I always have been a skeptic. This is why it took me a while to adjust to the term “esoteric” - but that is for another post. However, although I learned to be open to other concepts of thinking and to people’s experiences, sometimes I am having a hard time to overcome my skepticism. Like, some of the homepages of people offering services, knowledge and what else in the field of spiritual development. The “idea” or concept promoted looks good but then there is all that additional merchandising . After reading Frater AIT’s recent post mentioning astral projection, I checked out Robert Bruce. On his webpage he not only sells his courses and books, he also sells some kind of Medaillon and I would not be surprised if there are some T-Shirts as well. Or Donald Walsh. Although I never read his books and I know people who highly value them, I am turned off by the inflation of similar books. Talks with GOD; more talks with GOD; Things GOD did not say but was supposed to add…. I am exaggerating but seriously, sometimes it looks like someone initially had a real or honest idea and then realized that there is a lot of money to make. Now, I am not saying that either` Bruce or Walsh or all the others are not serious and only after the money. I just used them as examples. I also think it is legitimate to make money in the field of the search for spiritual enlightment. Just sometimes my impression is that the selling interest is higher than the sharing of knowledge aspect. The problem is that there are so many schlemiels out there who want to sell you some nonsense, that it is difficult to filter what is useful if everyone uses the same way for promotion. In that sense it would be of great benefit if there would be some samples or excerpts of what is promoted . These should be of sufficient size or kind so one is able to judge if this is what one was actually looking for3- as subjective such an determination is, As I said, I am a general skeptic.

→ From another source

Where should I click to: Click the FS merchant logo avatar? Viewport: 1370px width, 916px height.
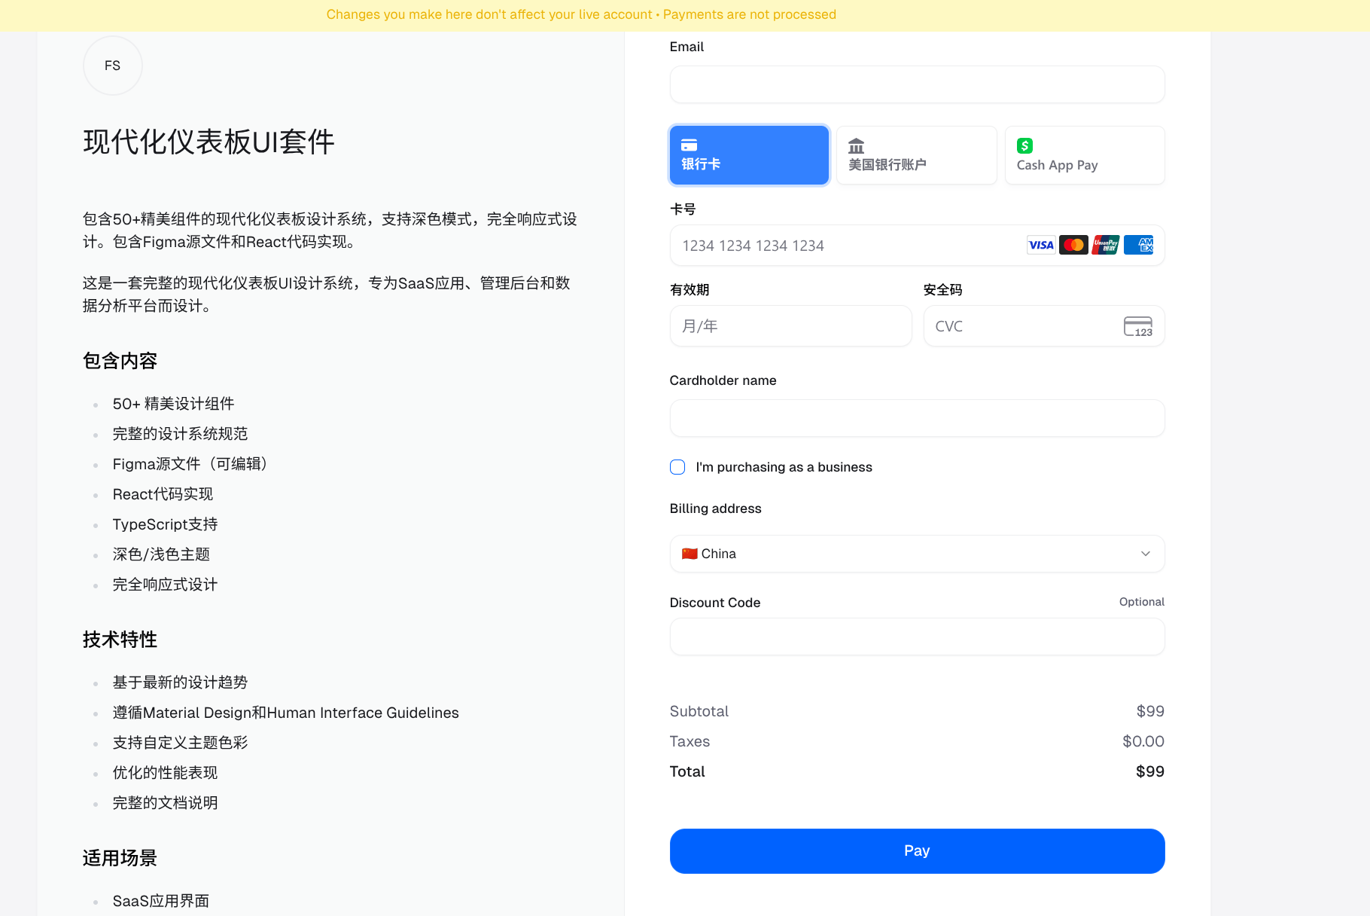[112, 66]
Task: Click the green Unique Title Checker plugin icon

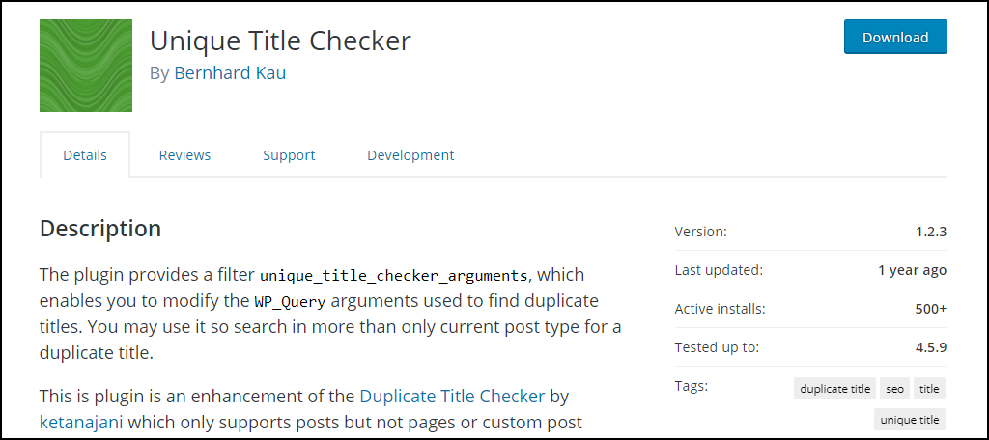Action: [85, 66]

Having said that, I will have a look on Bruce’s books as this sounds interesting enough to give it a try and also because it was recommended by people who know what they are doing (Thanks for this, this is why I love these blogs).

In L.V.X


  1. Dieser Kommentar wurde vom Autor entfernt.

  2. Again, extremely valid point and I couldn't have said it better myself. I have often thought the same thing about selling mysticism. The conclusion I usually come to is that this is how they make their living, and they're trying their best to live off of their teaching alone. I guess that's where all the marketing comes from. Most of it might be the publisher's doing as well. After all, it seems like the publisher is really the entity making the most money.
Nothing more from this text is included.